** START INFORMATION PROVIDED **
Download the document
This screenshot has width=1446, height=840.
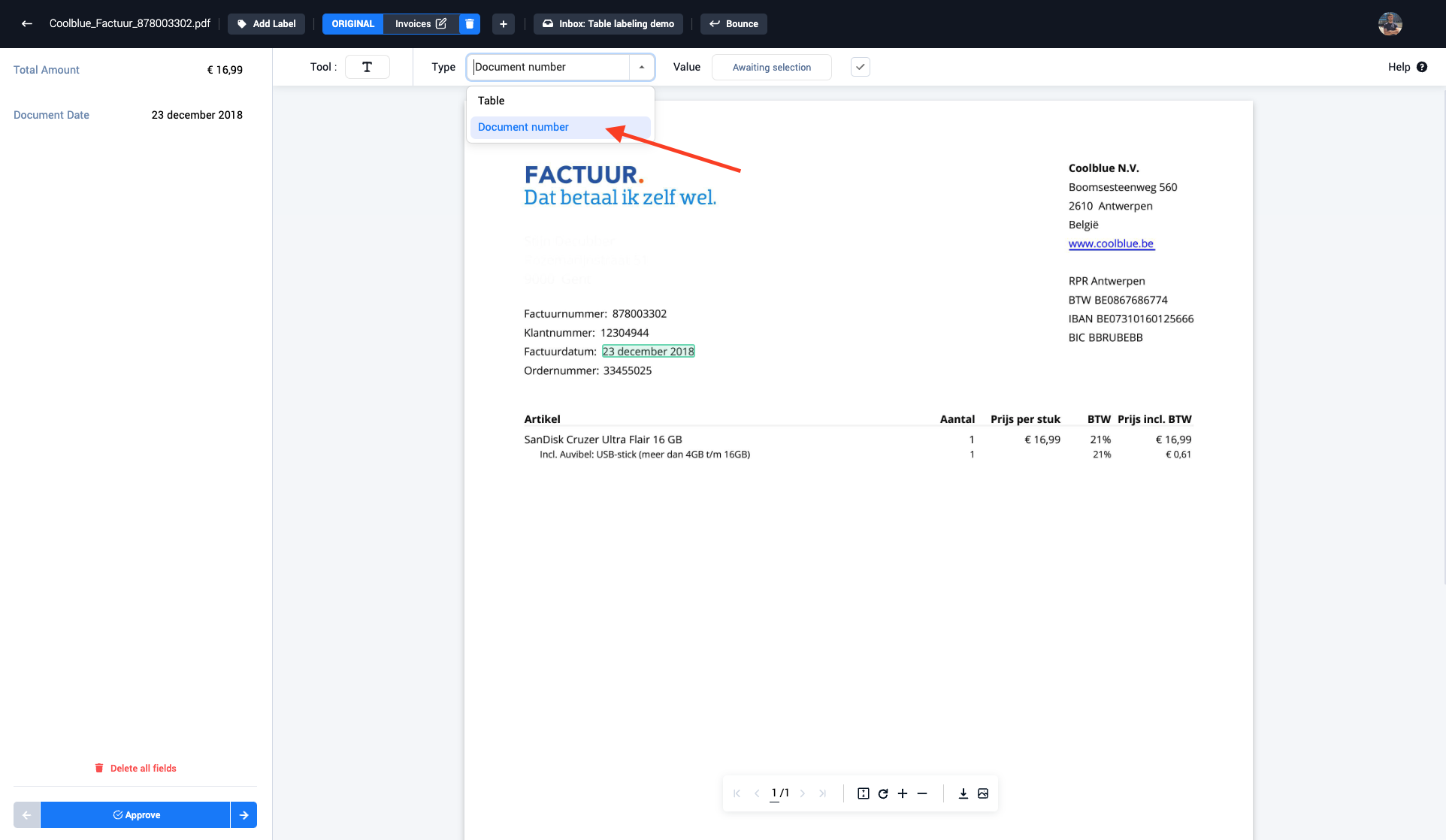tap(963, 793)
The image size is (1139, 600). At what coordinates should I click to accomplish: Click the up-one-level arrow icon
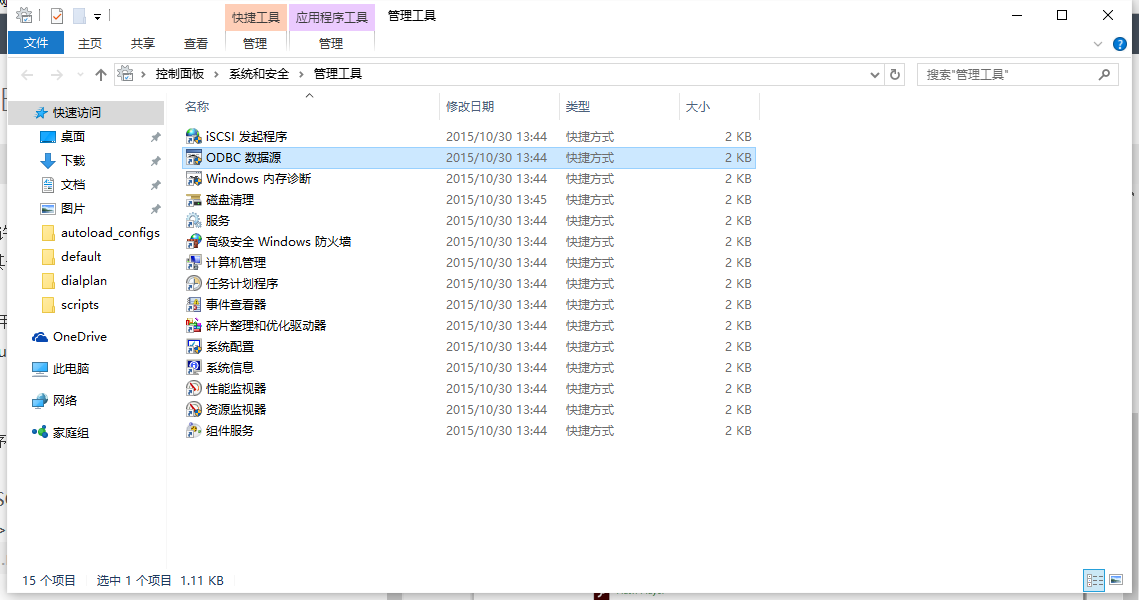click(103, 73)
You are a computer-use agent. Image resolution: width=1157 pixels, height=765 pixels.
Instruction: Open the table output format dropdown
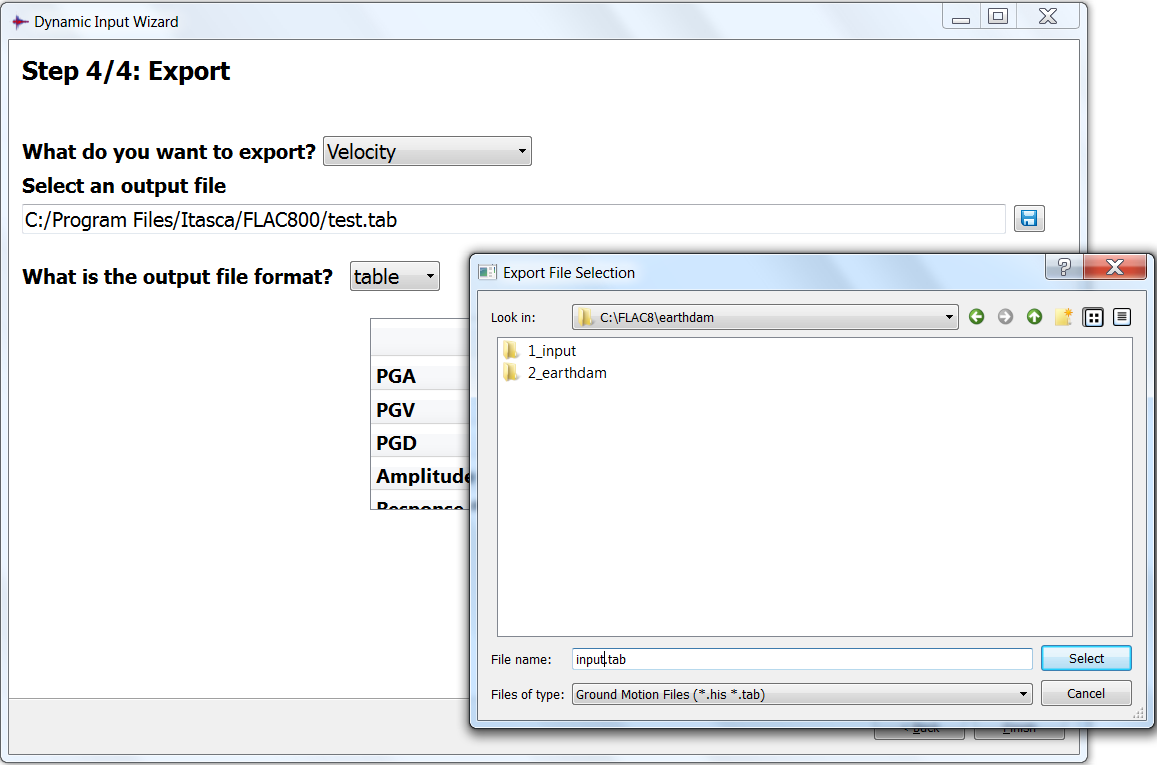(394, 277)
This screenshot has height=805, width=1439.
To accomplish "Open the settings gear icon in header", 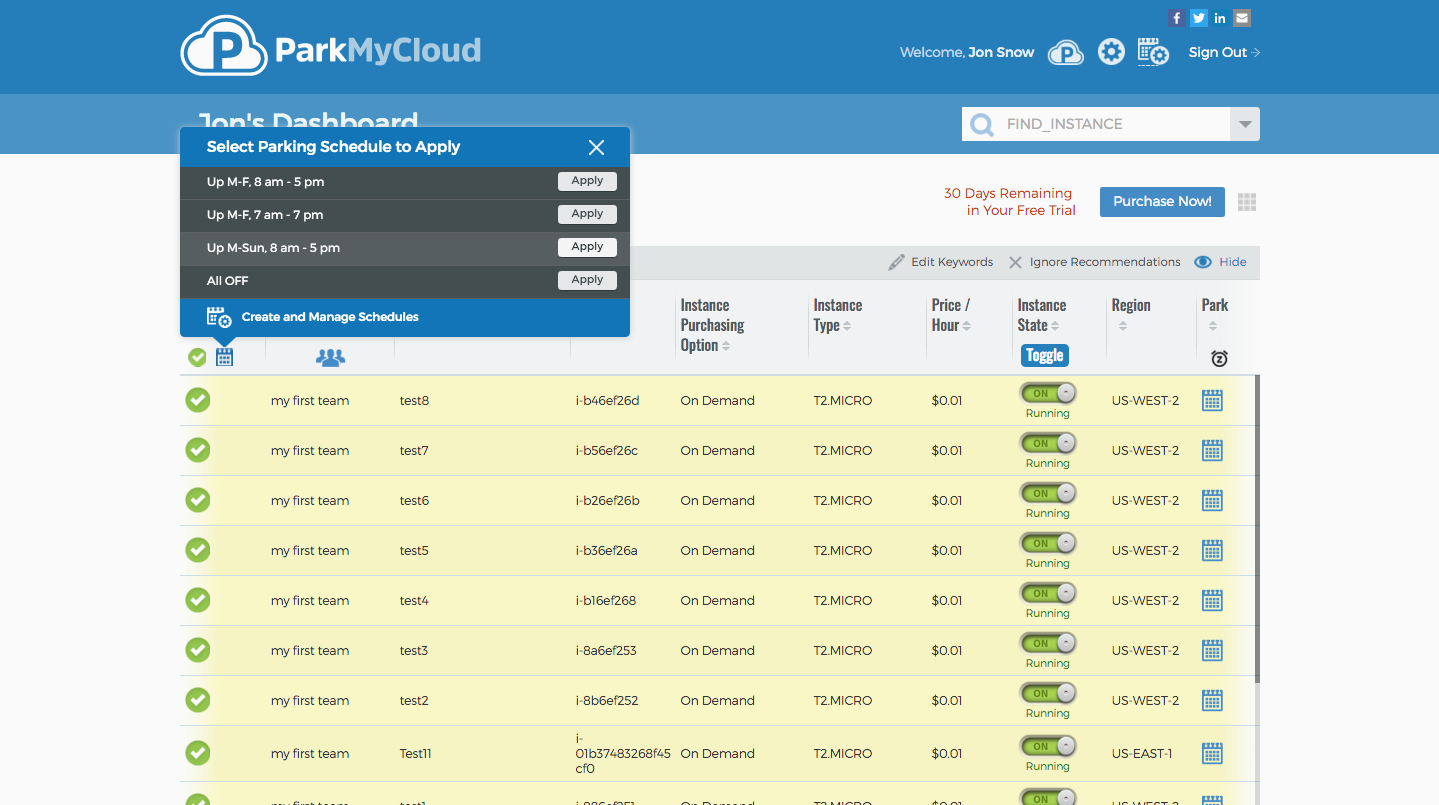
** END INFORMATION PROVIDED **
▶ DIRECTIONS FOR THIS TASK
Rewrite the material above, swapping every occurrence of "screenshot" for "capture" and leaving the rest unchanged. Omit the pictures from your answer.

▶ EXPECTED ANSWER
Download the document
This capture has width=1446, height=840.
tap(963, 793)
The image size is (1139, 600). At what coordinates should I click to accomplish: Click the up-one-level arrow icon
click(103, 73)
You are a computer-use agent. Image resolution: width=1157 pixels, height=765 pixels.
Instruction: Open the table output format dropdown
(394, 277)
This capture has height=805, width=1439.
To accomplish "Open the settings gear icon in header", 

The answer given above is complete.